All of lore.kernel.org
 help / color / mirror / Atom feed
* ST16C654 stoppes transmitting after a while
@ 2012-07-17  7:43 Tobias Arp
  2012-07-17  9:52 ` Alan Cox
  0 siblings, 1 reply; 12+ messages in thread
From: Tobias Arp @ 2012-07-17  7:43 UTC (permalink / raw)
  To: linux-serial

Hi,

we use on our system (ARM board Processor EP9315) a quad uart (ST16C654) with kernel 3.2 (the quad uart is connected only to one irq, so the four interfaces of the quad uart have to share this irq). Multiple simultanous  connections are working fine for some hours (3 Modem connections and one null modem connection / transferring data in both directions with hardware handshake (CRTSCTS) enabled). Then one connection can't send data to the remote host anymore (often the null modem connection). The driver is the 8250 serial driver.

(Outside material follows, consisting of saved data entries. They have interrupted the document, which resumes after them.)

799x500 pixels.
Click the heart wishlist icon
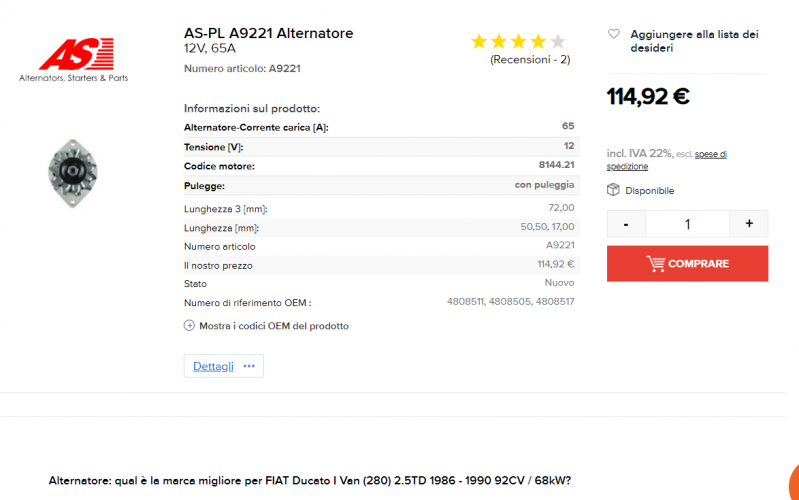coord(614,34)
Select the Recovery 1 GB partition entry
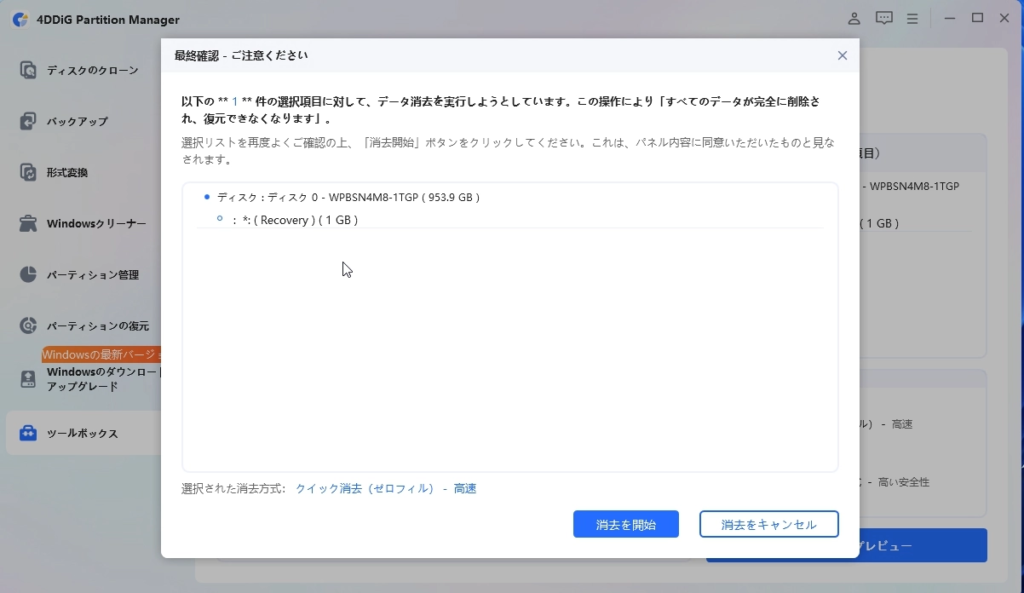The height and width of the screenshot is (593, 1024). click(300, 220)
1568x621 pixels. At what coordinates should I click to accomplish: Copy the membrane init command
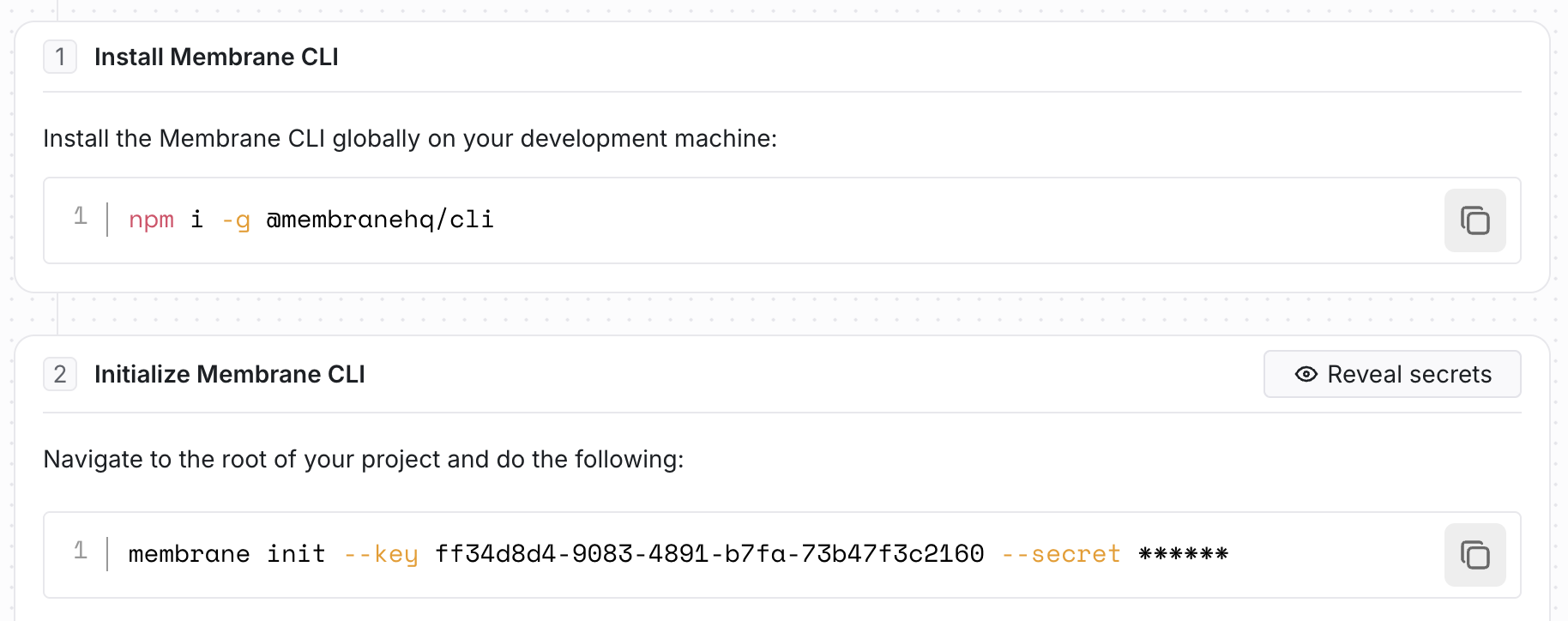pos(1475,555)
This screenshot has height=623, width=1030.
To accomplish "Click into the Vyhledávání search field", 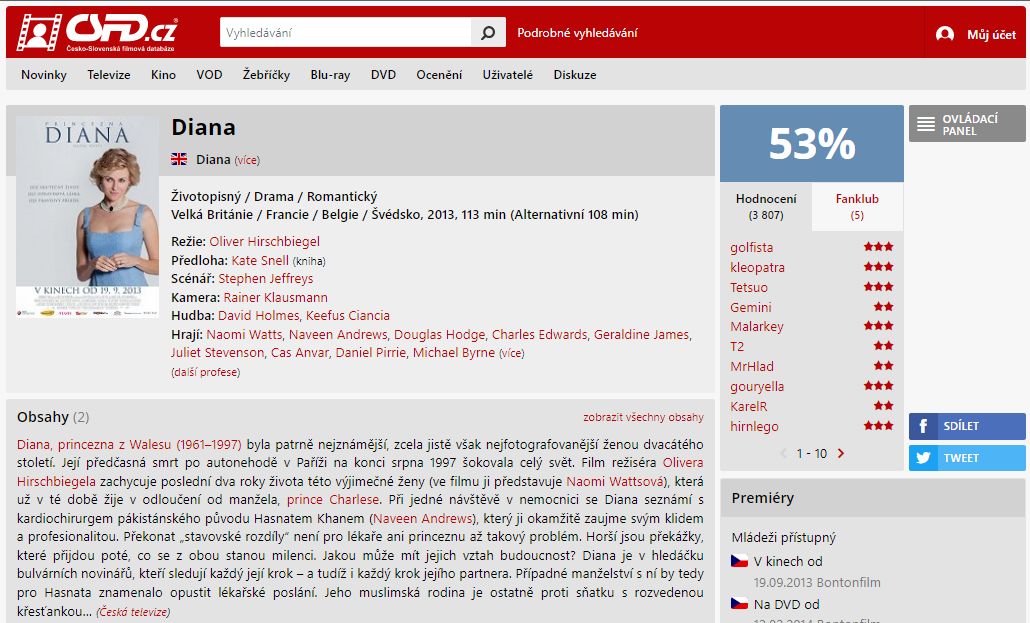I will pos(346,32).
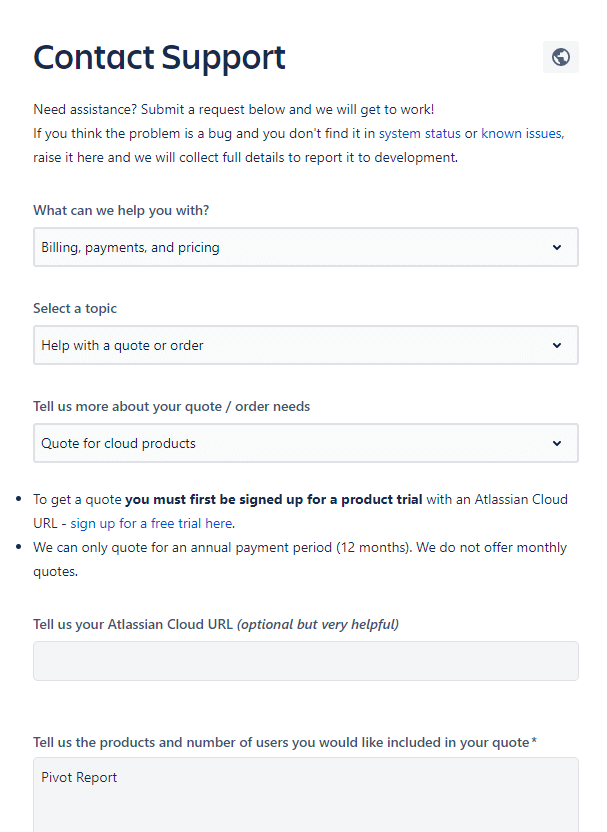Viewport: 607px width, 832px height.
Task: Expand the quote / order needs dropdown
Action: coord(306,443)
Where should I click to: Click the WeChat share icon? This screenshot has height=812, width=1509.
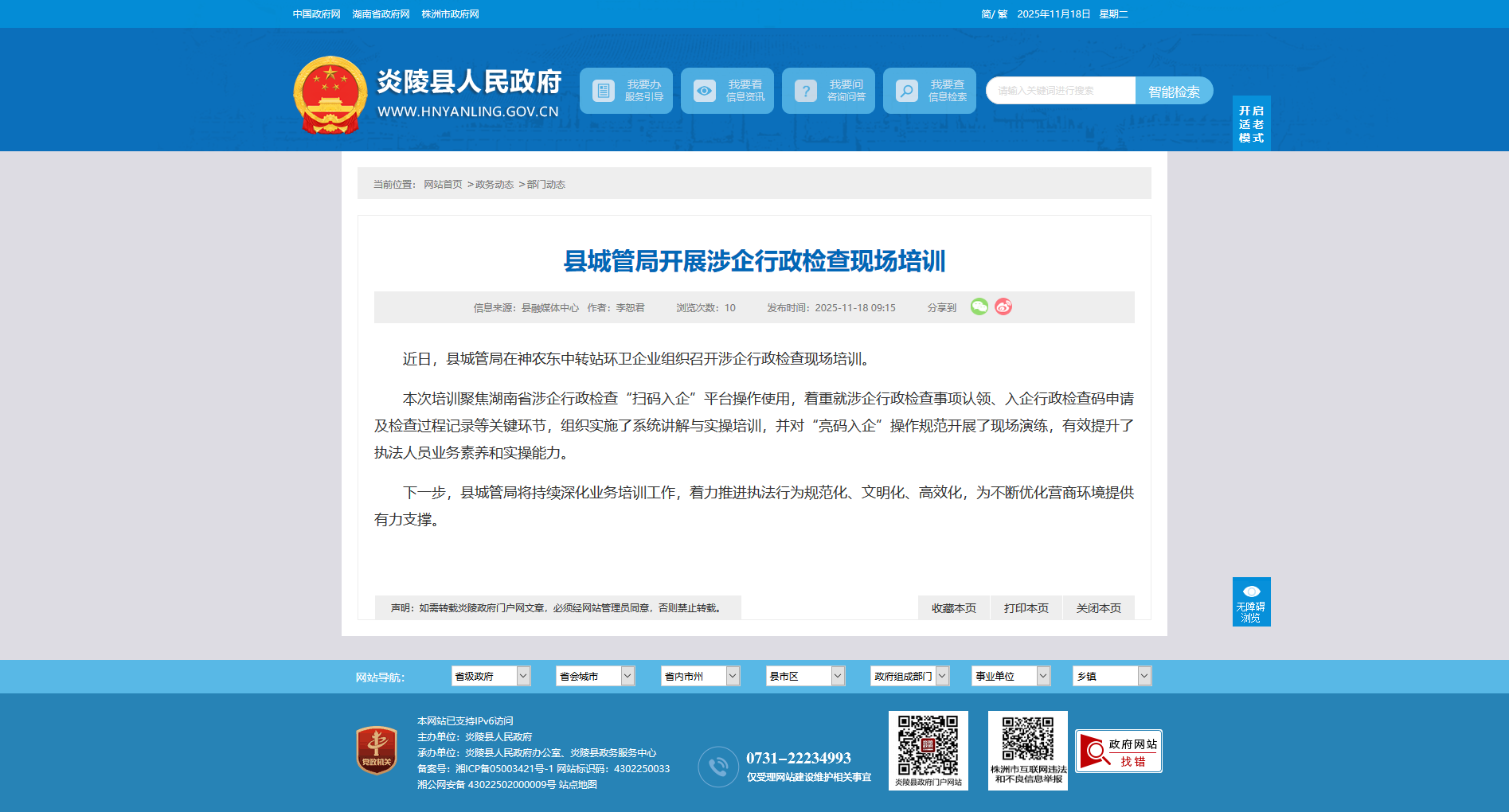click(x=979, y=306)
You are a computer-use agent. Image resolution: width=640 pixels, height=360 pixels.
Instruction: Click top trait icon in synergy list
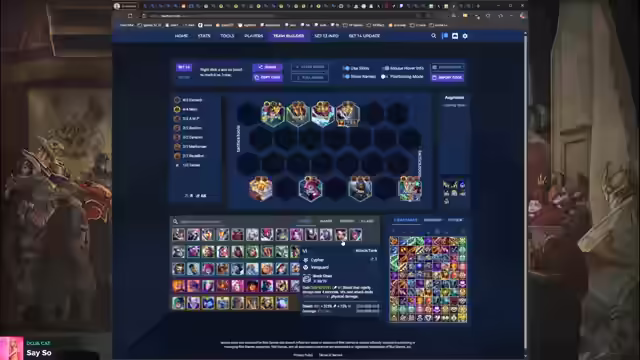(x=177, y=100)
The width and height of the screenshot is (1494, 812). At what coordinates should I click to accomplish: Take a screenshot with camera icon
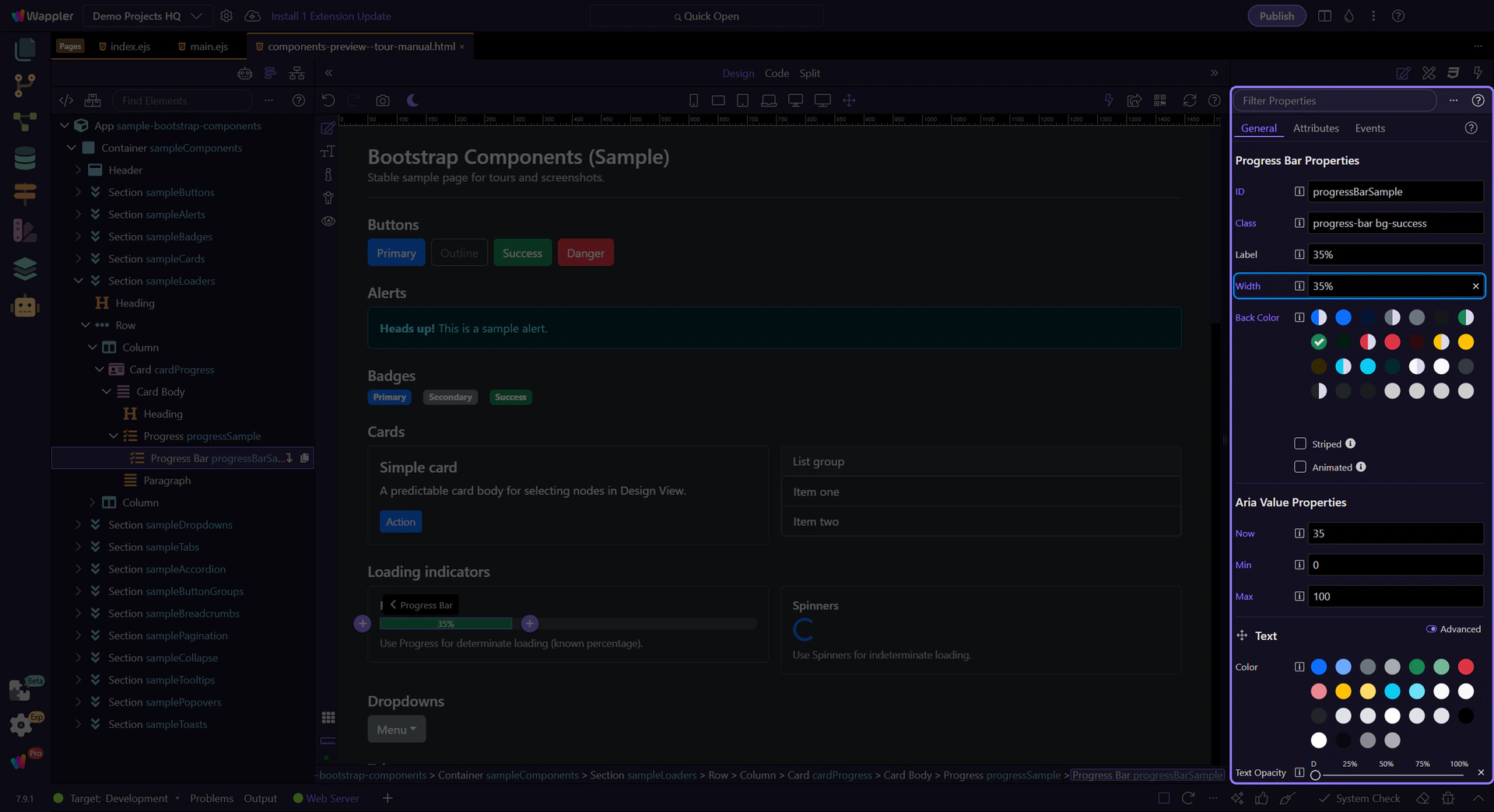tap(382, 100)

I found out that the hw_stopped flag is set to 1 but not set to 0 again although CTS is set (measuring with the oscilloscope and reading out the modem status register are confirming this / i modified the serial8250_get_mctrl function to print out these values).

It seems to me that an CTS change (UART_MSR_DCTS) is lost.
Could this cause this behaviour?

Any suggestions for a workaround are appreciated.

Thanks in  advance

Tobias





^ permalink raw reply	[flat|nested] 12+ messages in thread

* Re: ST16C654 stoppes transmitting after a while
  2012-07-17  7:43 ST16C654 stoppes transmitting after a while Tobias Arp
@ 2012-07-17  9:52 ` Alan Cox
  2012-07-17 10:05   ` Tobias Arp
  0 siblings, 1 reply; 12+ messages in thread
From: Alan Cox @ 2012-07-17  9:52 UTC (permalink / raw)
  To: Tobias Arp; +Cc: linux-serial

> I found out that the hw_stopped flag is set to 1 but not set to 0 again although CTS is set (measuring with the oscilloscope and reading out the modem status register are confirming this / i modified the serial8250_get_mctrl function to print out these values).
> 
> It seems to me that an CTS change (UART_MSR_DCTS) is lost.
> Could this cause this behaviour?

Possibly you'd need to instrument your kernel as well to prove it. It
could also be a race in the kernel drivers somewhere. We certainly had
those in old kernels here and there.
 
> Any suggestions for a workaround are appreciated.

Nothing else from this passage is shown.